Saturday, July 14, 2007

Old War Horses

1905

These old horses never forget the calls, no matter how long it has been since they last heard them.

One day some years ago, when I was passing an open lot in the outskirts of Chicago, I found a boy trying to play an old cornet, says a writer in Forest and Stream. While the boy and I were at work on the cornet, an old negro ash hauler came along driving an animal that had once been a good horse, but was now only a collection of skin and bones. The horse stopped when he heard us and stuck up his ears. I came to the conclusion that be had been a cavalry horse and asked the old negro where he had got him. "From a farmer," he said. I could not find a "U.S." on the horse; he had probably been discharged so long ago that his brand had been worn off. But taking the cornet I sounded the stable call, and the horse began to dance.

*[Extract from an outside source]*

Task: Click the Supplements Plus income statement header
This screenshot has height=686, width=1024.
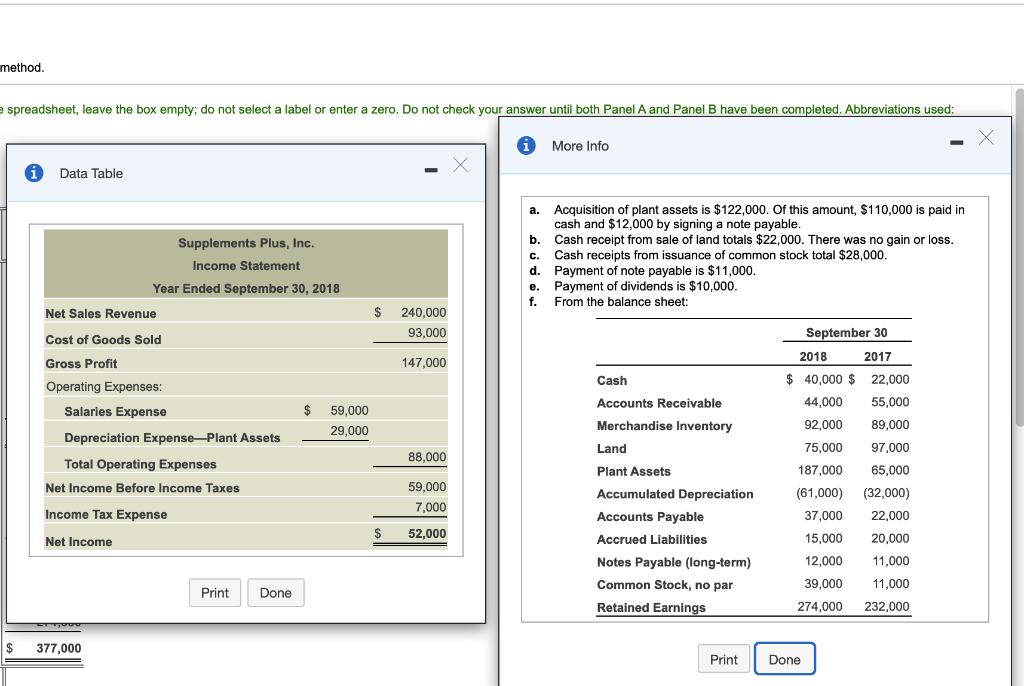Action: [x=245, y=243]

"Hold fast to your lines, now, uncle," I warned the old negro. "I am going to make that old horse do some of the fastest running he has ever done since he left the cavalry." Then, beginning with the call for the gallop, I next sounded the charge, and the old plug went plunging up the road at his fastest gait, dragging his wagon after him. I gave him the recall next, and he came down to a walk, much to the relief of the old negro. He said that this was the first time he had over seen the horse run. He had never been able to get him to go faster than a slow walk before. "You don't feed him well enough to get him to do much running," I told him. "That horse, when he did have to run, got his twelve pounds of corn and all the hay he could eat every day."